#### [What is required]
Copy out every line of the records below character for character, omitting the pictures.

** start Extracted information **

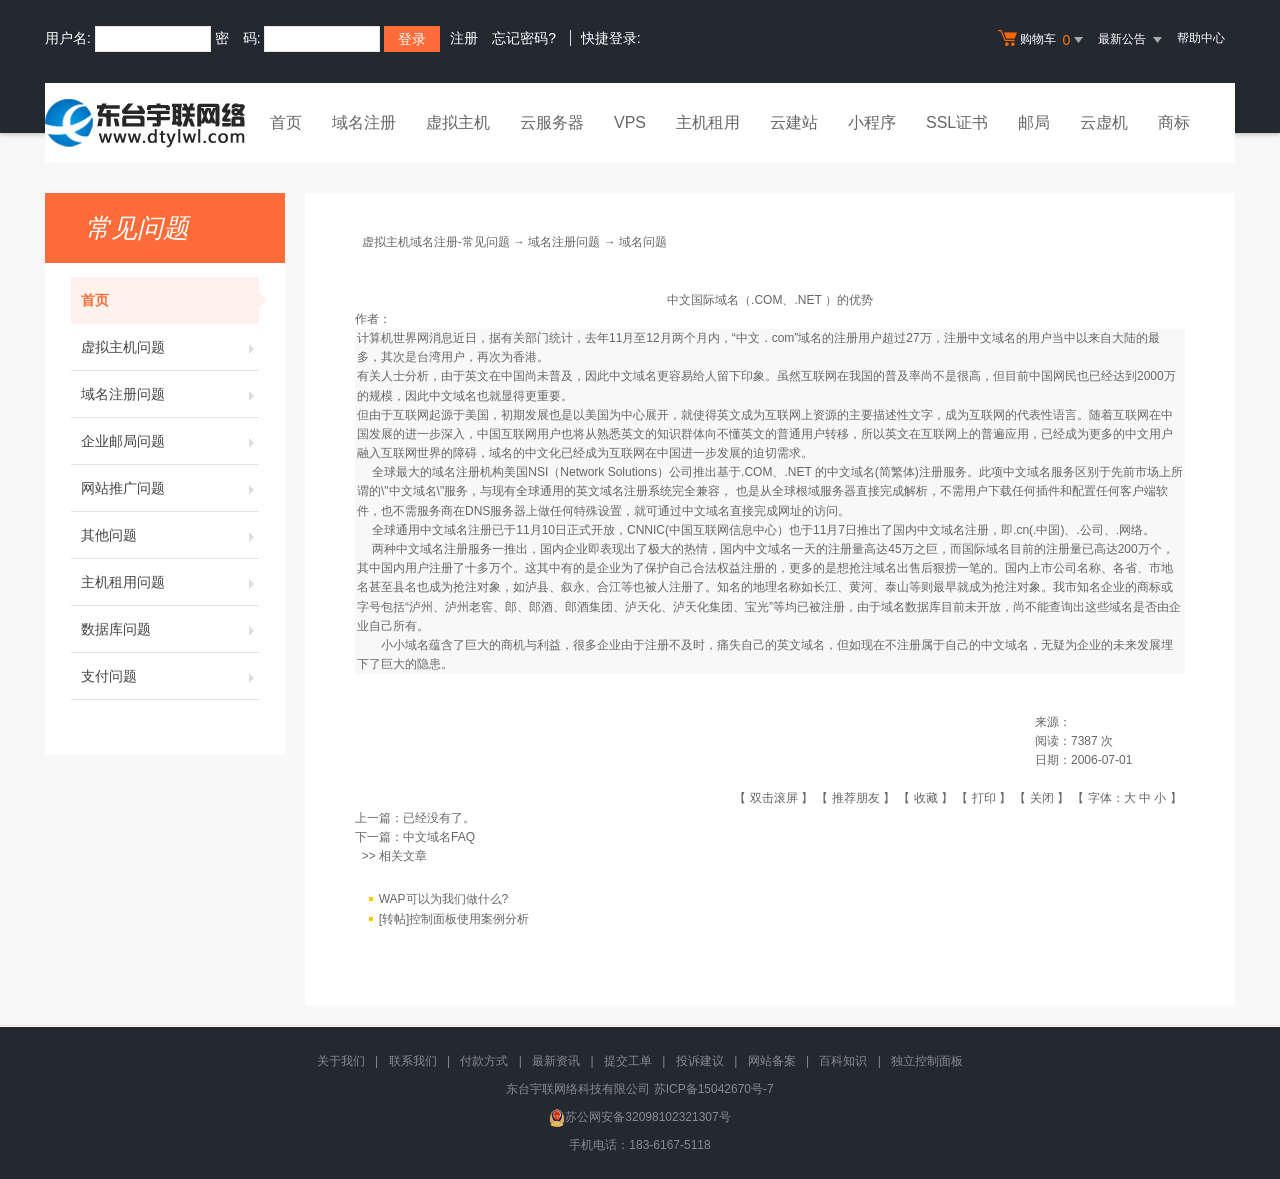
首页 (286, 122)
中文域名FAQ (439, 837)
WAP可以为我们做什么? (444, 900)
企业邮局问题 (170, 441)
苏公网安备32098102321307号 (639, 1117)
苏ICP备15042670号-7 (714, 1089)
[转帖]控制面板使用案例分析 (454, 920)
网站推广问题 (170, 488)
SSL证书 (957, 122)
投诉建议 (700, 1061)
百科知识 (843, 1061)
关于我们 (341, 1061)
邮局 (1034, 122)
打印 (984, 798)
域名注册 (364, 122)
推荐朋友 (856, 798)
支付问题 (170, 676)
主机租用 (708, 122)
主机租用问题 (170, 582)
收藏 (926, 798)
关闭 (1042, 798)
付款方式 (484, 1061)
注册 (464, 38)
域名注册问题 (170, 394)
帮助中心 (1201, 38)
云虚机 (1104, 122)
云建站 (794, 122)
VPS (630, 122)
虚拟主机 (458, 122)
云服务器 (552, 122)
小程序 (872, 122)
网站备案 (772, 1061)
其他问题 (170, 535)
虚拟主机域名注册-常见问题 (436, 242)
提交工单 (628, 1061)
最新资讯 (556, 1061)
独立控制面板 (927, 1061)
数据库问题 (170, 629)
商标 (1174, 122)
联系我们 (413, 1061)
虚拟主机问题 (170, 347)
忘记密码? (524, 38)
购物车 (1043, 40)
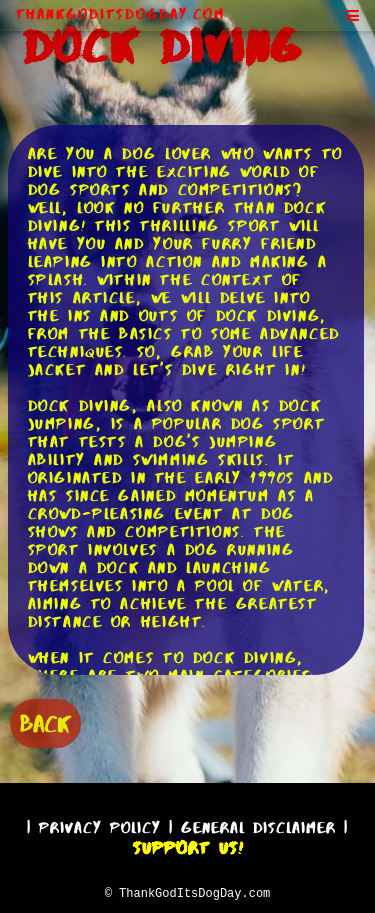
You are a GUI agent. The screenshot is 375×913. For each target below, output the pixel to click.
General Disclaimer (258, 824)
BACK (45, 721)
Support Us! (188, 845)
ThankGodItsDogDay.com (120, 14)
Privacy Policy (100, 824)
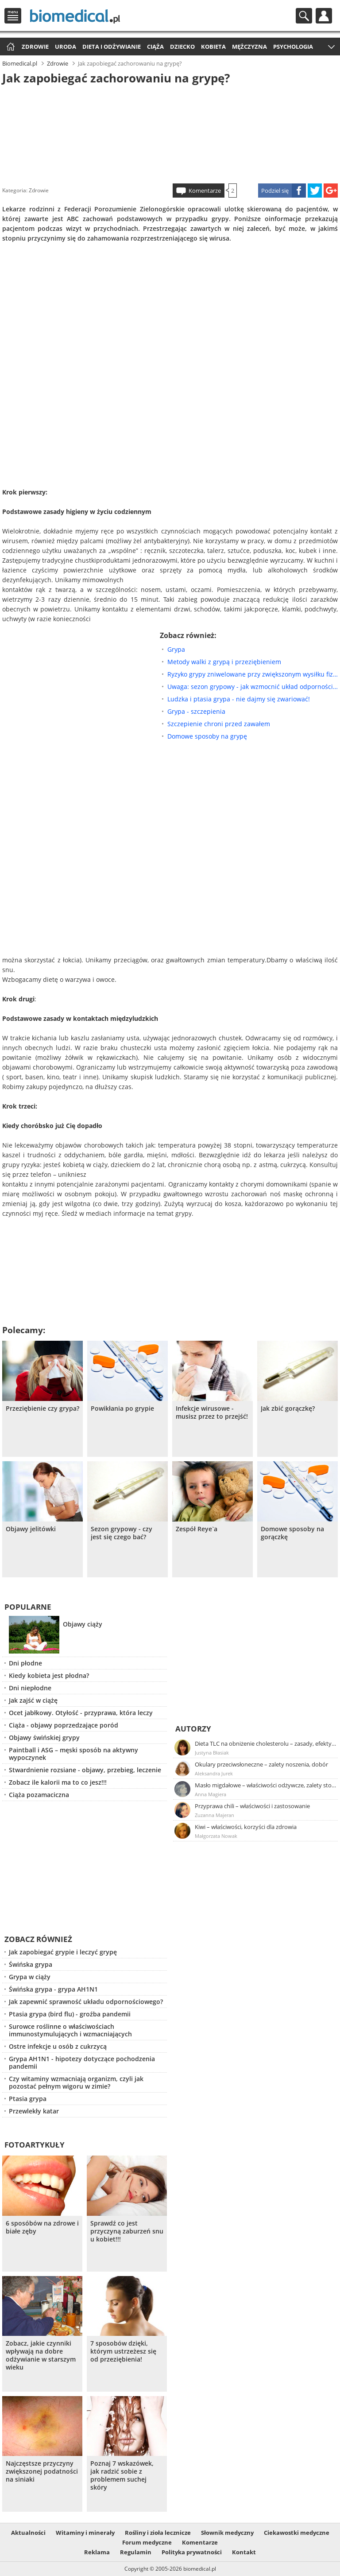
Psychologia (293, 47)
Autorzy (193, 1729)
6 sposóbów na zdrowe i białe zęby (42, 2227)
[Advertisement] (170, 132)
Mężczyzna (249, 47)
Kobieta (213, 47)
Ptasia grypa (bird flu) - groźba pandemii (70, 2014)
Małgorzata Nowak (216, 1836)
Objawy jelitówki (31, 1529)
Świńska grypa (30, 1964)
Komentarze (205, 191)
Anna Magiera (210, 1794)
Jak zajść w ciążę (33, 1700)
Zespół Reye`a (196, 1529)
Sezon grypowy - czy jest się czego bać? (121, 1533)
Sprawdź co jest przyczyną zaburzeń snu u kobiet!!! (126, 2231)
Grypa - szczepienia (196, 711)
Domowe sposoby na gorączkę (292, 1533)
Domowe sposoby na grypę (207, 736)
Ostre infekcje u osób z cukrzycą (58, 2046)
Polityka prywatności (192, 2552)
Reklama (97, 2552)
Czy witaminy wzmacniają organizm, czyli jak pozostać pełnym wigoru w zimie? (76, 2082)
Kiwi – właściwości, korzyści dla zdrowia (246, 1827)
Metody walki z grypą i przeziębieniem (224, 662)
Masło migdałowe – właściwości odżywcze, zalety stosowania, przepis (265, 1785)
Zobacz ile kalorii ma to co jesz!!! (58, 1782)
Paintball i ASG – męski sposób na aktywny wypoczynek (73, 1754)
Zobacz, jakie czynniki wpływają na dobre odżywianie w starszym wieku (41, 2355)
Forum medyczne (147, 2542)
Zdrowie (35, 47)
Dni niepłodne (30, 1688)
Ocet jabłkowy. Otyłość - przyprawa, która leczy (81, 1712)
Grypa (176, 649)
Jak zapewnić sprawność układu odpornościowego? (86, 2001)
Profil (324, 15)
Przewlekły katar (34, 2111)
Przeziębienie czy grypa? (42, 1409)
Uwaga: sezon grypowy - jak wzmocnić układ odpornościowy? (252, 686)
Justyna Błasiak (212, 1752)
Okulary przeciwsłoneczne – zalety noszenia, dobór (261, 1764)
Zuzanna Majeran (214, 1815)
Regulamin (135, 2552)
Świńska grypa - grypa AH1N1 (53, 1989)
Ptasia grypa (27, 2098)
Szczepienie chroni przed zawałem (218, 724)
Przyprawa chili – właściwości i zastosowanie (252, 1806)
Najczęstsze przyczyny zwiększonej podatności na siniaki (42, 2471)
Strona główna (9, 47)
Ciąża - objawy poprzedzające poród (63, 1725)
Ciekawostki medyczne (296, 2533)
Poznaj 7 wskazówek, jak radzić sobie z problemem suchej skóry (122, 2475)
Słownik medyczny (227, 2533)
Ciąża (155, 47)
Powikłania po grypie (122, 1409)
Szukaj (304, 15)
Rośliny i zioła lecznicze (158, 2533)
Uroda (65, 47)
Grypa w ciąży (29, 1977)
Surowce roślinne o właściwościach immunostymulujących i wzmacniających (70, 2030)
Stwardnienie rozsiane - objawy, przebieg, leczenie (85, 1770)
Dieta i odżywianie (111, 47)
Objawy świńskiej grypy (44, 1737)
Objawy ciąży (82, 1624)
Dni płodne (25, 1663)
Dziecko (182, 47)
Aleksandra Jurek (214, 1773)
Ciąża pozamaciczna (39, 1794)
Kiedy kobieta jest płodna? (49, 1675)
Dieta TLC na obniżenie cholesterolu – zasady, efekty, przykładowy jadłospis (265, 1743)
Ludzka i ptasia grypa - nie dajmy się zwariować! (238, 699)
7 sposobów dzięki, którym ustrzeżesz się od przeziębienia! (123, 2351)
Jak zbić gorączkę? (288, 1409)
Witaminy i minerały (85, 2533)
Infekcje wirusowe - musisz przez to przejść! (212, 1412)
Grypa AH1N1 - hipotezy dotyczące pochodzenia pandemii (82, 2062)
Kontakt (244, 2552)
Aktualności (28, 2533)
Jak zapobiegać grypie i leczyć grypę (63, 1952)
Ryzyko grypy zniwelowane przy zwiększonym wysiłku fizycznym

** end Extracted information **

#### [Full response]
首页 (286, 122)
中文域名FAQ (439, 837)
WAP可以为我们做什么? (444, 900)
企业邮局问题 (170, 441)
苏公网安备32098102321307号 (639, 1117)
苏ICP备15042670号-7 (714, 1089)
[转帖]控制面板使用案例分析 (454, 920)
网站推广问题 (170, 488)
SSL证书 (957, 122)
投诉建议 (700, 1061)
百科知识 (843, 1061)
关于我们 (341, 1061)
邮局 (1034, 122)
打印 (984, 798)
域名注册 (364, 122)
推荐朋友 (856, 798)
支付问题 (170, 676)
主机租用 (708, 122)
主机租用问题 (170, 582)
收藏 (926, 798)
关闭 (1042, 798)
付款方式 (484, 1061)
注册 (464, 38)
域名注册问题 (170, 394)
帮助中心 (1201, 38)
云虚机 (1104, 122)
云建站 (794, 122)
VPS (630, 122)
虚拟主机 (458, 122)
云服务器 (552, 122)
小程序 (872, 122)
网站备案 (772, 1061)
其他问题 (170, 535)
虚拟主机域名注册-常见问题 (436, 242)
提交工单 (628, 1061)
最新资讯 (556, 1061)
独立控制面板 (927, 1061)
数据库问题 (170, 629)
商标 (1174, 122)
联系我们 (413, 1061)
虚拟主机问题 (170, 347)
忘记密码? (524, 38)
购物车 (1043, 40)
You are a GUI agent. The screenshot is 375×913. For each target below, output the pixel to click.
General Disclaimer (258, 824)
BACK (45, 721)
Support Us! (188, 845)
ThankGodItsDogDay.com (120, 14)
Privacy Policy (100, 824)
Psychologia (293, 47)
Autorzy (193, 1729)
6 sposóbów na zdrowe i białe zęby (42, 2227)
[Advertisement] (170, 132)
Mężczyzna (249, 47)
Kobieta (213, 47)
Ptasia grypa (bird flu) - groźba pandemii (70, 2014)
Małgorzata Nowak (216, 1836)
Objawy jelitówki (31, 1529)
Świńska grypa (30, 1964)
Komentarze (205, 191)
Anna Magiera (210, 1794)
Jak zajść w ciążę (33, 1700)
Zespół Reye`a (196, 1529)
Sezon grypowy - czy jest się czego bać? (121, 1533)
Sprawdź co jest przyczyną zaburzeń snu u kobiet!!! (126, 2231)
Grypa - szczepienia (196, 711)
Domowe sposoby na gorączkę (292, 1533)
Domowe sposoby na grypę (207, 736)
Ostre infekcje u osób z cukrzycą (58, 2046)
Polityka prywatności (192, 2552)
Reklama (97, 2552)
Czy witaminy wzmacniają organizm, czyli jak pozostać pełnym wigoru w zimie? (76, 2082)
Kiwi – właściwości, korzyści dla zdrowia (246, 1827)
Metody walki z grypą i przeziębieniem (224, 662)
Masło migdałowe – właściwości odżywcze, zalety stosowania, przepis (265, 1785)
Zobacz ile kalorii ma to co jesz!!! (58, 1782)
Paintball i ASG – męski sposób na aktywny wypoczynek (73, 1754)
Zobacz, jakie czynniki wpływają na dobre odżywianie w starszym wieku (41, 2355)
Forum medyczne (147, 2542)
Zdrowie (35, 47)
Dni niepłodne (30, 1688)
Ocet jabłkowy. Otyłość - przyprawa, która leczy (81, 1712)
Grypa (176, 649)
Jak zapewnić sprawność układu odpornościowego? (86, 2001)
Profil (324, 15)
Przewlekły katar (34, 2111)
Przeziębienie czy grypa? (42, 1409)
Uwaga: sezon grypowy - jak wzmocnić układ odpornościowy? (252, 686)
Justyna Błasiak (212, 1752)
Okulary przeciwsłoneczne – zalety noszenia, dobór (261, 1764)
Zuzanna Majeran (214, 1815)
Regulamin (135, 2552)
Świńska grypa - grypa AH1N1 (53, 1989)
Ptasia grypa (27, 2098)
Szczepienie chroni przed zawałem (218, 724)
Przyprawa chili – właściwości i zastosowanie (252, 1806)
Najczęstsze przyczyny zwiększonej podatności na siniaki (42, 2471)
Strona główna (9, 47)
Ciąża - objawy poprzedzające poród (63, 1725)
Ciekawostki medyczne (296, 2533)
Poznaj 7 wskazówek, jak radzić sobie z problemem suchej skóry (122, 2475)
Słownik medyczny (227, 2533)
Ciąża (155, 47)
Powikłania po grypie (122, 1409)
Szukaj (304, 15)
Rośliny i zioła lecznicze (158, 2533)
Uroda (65, 47)
Grypa w ciąży (29, 1977)
Surowce roślinne o właściwościach immunostymulujących i wzmacniających (70, 2030)
Stwardnienie rozsiane - objawy, przebieg, leczenie (85, 1770)
Dieta i odżywianie (111, 47)
Objawy świńskiej grypy (44, 1737)
Objawy ciąży (82, 1624)
Dni płodne (25, 1663)
Dziecko (182, 47)
Aleksandra Jurek (214, 1773)
Ciąża pozamaciczna (39, 1794)
Kiedy kobieta jest płodna? (49, 1675)
Dieta TLC na obniżenie cholesterolu – zasady, efekty, przykładowy jadłospis (265, 1743)
Ludzka i ptasia grypa - nie dajmy się zwariować! (238, 699)
7 sposobów dzięki, którym ustrzeżesz się od przeziębienia! (123, 2351)
Jak zbić gorączkę? (288, 1409)
Witaminy i minerały (85, 2533)
Infekcje wirusowe - musisz przez to przejść! (212, 1412)
Grypa AH1N1 - hipotezy dotyczące pochodzenia pandemii (82, 2062)
Kontakt (244, 2552)
Aktualności (28, 2533)
Jak zapobiegać grypie i leczyć grypę (63, 1952)
Ryzyko grypy zniwelowane przy zwiększonym wysiłku fizycznym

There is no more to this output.